_Task description:_ Convert everything from the line containing "How do I perform: Click the AUTO" down to the final line below into a JSON list of strings, one string per line, with blank lines omitted.

_Listing:_
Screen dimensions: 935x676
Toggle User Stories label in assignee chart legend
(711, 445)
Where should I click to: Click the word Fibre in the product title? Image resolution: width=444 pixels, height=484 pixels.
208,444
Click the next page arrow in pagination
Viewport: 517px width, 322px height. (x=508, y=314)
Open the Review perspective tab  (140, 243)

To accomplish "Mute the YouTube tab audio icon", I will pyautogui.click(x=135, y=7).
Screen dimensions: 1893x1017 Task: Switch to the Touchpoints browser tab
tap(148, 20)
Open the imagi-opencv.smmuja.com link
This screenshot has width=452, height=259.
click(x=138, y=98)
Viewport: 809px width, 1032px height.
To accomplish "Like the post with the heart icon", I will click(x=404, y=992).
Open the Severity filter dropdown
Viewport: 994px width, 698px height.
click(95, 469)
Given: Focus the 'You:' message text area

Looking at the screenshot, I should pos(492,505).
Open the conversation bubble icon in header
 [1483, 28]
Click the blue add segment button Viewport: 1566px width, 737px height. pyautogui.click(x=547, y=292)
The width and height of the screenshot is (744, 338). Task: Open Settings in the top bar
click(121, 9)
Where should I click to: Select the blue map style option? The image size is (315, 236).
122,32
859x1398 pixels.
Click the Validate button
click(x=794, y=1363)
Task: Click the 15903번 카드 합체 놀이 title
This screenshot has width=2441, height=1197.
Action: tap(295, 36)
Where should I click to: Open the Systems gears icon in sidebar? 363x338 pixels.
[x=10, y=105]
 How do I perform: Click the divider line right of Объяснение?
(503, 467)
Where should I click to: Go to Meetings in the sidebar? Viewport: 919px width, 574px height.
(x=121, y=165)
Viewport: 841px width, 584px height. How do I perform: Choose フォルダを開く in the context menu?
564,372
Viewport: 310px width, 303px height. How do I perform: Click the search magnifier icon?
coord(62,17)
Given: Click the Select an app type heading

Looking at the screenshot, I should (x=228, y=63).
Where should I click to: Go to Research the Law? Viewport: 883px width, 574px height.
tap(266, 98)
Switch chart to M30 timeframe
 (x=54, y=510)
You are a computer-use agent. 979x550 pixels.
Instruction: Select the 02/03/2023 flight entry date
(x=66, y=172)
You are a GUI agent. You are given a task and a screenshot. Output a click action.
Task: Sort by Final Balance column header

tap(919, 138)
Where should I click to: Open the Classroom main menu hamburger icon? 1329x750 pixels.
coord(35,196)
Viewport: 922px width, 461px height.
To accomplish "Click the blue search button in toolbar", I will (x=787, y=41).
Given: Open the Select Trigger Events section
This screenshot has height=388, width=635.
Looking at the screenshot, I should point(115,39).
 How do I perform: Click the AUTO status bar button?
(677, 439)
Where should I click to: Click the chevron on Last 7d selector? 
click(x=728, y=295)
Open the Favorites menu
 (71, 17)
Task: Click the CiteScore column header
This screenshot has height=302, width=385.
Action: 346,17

_Answer in full:_
[
  " How do I perform: Click the AUTO status bar button?",
  "(677, 439)",
  "Where should I click to: Click the chevron on Last 7d selector? ",
  "click(x=728, y=295)",
  "Open the Favorites menu",
  " (71, 17)",
  "Task: Click the CiteScore column header",
  "This screenshot has height=302, width=385.",
  "Action: 346,17"
]